In [1]:
## Import required libraries

import neo4j
import csv
import math
import numpy as np
import pandas as pd
import psycopg2

In [2]:
## Create neo4j driver object and session

driver = neo4j.GraphDatabase.driver(uri="neo4j://neo4j:7687", auth=("neo4j","ucb_mids_w205"))
session = driver.session(database="neo4j")

In [3]:
## Function to run a query and return the results in a pandas dataframe

def my_neo4j_run_query_pandas(query, **kwargs):    
    result = session.run(query, **kwargs)
    
    df = pd.DataFrame([r.values() for r in result], columns=result.keys())
    
    return df

In [4]:
## Function to find the shortest path between 2 stations
    
def my_neo4j_shortest_path(from_station, to_station):
    "given a from station and to station, run and print the shortest path"
    
    query = "CALL gds.graph.drop('ds_graph', false) yield graphName"
    session.run(query)

    query = "CALL gds.graph.project('ds_graph', 'Station', 'LINK', {relationshipProperties: 'weight'})"
    session.run(query)

    query = """

    MATCH (source:Station {name: $source}), (target:Station {name: $target})
    CALL gds.shortestPath.dijkstra.stream(
        'ds_graph', 
        { sourceNode: source, 
          targetNode: target, 
          relationshipWeightProperty: 'weight'
        }
    )

* _Raw records_:
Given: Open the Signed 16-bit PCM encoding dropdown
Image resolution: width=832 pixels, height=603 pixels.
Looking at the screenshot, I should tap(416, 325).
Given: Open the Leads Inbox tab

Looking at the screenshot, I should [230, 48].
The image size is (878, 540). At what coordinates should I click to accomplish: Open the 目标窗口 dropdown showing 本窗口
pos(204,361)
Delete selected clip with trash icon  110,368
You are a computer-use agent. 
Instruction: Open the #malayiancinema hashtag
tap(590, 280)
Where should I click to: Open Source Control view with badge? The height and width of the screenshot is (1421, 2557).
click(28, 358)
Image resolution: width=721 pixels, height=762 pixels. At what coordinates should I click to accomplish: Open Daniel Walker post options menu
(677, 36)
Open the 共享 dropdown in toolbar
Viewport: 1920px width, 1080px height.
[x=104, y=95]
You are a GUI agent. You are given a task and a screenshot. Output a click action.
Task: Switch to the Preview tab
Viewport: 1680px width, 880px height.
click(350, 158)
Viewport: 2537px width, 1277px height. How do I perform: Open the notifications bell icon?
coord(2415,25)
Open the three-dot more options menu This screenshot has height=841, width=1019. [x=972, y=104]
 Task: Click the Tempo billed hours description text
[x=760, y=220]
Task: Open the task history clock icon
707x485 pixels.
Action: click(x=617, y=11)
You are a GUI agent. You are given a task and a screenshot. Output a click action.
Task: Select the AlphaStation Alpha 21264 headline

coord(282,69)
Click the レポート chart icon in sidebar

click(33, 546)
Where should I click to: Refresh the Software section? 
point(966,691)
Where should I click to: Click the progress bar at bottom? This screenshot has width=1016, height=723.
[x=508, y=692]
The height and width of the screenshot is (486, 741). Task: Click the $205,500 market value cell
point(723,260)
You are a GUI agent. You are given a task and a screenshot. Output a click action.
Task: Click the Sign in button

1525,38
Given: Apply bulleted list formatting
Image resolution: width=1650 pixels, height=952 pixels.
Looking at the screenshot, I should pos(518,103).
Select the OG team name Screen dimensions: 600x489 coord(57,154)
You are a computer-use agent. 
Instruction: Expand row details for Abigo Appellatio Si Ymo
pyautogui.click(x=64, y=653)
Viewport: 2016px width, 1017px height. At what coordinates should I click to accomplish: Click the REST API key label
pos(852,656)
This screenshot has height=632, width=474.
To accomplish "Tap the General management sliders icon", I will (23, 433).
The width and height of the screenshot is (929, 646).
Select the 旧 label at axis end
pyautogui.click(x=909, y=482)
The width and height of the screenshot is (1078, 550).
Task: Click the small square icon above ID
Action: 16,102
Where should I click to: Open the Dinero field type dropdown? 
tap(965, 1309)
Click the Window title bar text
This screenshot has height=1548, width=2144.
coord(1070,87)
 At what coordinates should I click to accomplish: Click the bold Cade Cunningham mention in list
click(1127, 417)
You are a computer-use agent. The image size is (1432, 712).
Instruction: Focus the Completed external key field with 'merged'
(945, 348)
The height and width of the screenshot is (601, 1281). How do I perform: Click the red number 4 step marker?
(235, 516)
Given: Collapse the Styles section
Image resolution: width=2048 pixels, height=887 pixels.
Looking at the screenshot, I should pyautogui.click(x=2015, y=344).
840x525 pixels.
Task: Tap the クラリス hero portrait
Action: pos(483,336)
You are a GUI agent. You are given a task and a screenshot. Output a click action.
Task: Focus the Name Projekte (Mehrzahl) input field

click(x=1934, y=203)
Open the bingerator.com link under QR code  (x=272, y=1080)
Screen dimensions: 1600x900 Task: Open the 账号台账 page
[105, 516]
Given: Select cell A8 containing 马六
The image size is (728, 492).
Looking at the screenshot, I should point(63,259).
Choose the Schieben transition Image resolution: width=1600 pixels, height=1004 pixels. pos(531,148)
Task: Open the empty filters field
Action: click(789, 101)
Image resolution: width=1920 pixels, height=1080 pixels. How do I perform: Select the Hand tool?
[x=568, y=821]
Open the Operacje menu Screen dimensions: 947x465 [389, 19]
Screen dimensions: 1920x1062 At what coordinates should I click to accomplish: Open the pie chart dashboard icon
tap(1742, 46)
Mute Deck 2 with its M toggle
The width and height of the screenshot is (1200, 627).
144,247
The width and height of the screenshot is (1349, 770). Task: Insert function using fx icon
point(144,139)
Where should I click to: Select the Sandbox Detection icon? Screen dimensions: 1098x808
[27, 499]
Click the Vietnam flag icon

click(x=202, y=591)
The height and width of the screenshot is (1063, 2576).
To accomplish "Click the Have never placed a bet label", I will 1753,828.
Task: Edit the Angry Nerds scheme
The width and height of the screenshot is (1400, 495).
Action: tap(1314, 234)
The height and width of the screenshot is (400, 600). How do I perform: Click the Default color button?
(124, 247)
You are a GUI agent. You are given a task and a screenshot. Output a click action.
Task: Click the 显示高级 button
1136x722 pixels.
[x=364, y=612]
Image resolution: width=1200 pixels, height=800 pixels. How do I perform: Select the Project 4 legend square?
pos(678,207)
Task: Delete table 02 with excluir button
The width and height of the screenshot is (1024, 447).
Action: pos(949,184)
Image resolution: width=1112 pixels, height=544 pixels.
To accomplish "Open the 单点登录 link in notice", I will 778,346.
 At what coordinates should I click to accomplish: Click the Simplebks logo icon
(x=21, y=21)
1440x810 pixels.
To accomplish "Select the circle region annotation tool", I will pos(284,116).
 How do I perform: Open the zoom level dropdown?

* _Things to do_:
a) What name does the neo4j notebook code give to the graph it projects for the shortest-path search?
b) Pick up the neo4j notebook code where it stops and carry it on.
The rows have no connection to the neo4j notebook code.

* _Task answers_:
a) ds_graph

b)
    YIELD index, sourceNode, targetNode, totalCost, nodeIds, costs, path
    RETURN
        gds.util.asNode(sourceNode).name AS from,
        gds.util.asNode(targetNode).name AS to,
        totalCost,
        [nodeId IN nodeIds | gds.util.asNode(nodeId).name] AS nodes,
        costs
    ORDER BY index

    """

    result = session.run(query, source=from_station, target=to_station)
    
    for r in result:
        
        total_cost = int(r['totalCost'])
        
        print("\n--------------------------------")
        print("   Total Cost: ", total_cost)
        print("   Minutes: ", round(total_cost / 60.0,1))
        print("--------------------------------")
        
        nodes = r['nodes']
        costs = r['costs']
        
        i = 0
        previous = 0
        
        for n in nodes:
            
            print(n + ", " + str(int(costs[i]) - previous)  + ", " + str(int(costs[i])))
            
            previous = int(costs[i])
            i += 1

In [5]:
## Find top 10 stations which are the closest to all the other stations in the network    
query = "CALL gds.graph.drop('ds_graph', false) yield graphName"
session.run(query)

query = "CALL gds.graph.project('ds_graph', 'Station', 'LINK', {relationshipProperties: 'weight'})"
session.run(query)

query = """

CALL gds.closeness.harmonic.stream('ds_graph')
YIELD nodeId, score
RETURN gds.util.asNode(nodeId).name AS station_name, score as closeness
ORDER BY closeness DESC

"""

df = my_neo4j_run_query_pandas(query)
# Remove arrive & depart nodes
df = df[~df['station_name'].str.contains('arrive|depart', case=False, na=False)].copy()
# Remove colors from the station names to be able to calculate average
colors_to_remove = r'\b(red|yellow|green|blue|orange|gray)\b'
df.loc[:, 'station_name'] = df['station_name'].str.replace(colors_to_remove, '', regex=True).str.strip()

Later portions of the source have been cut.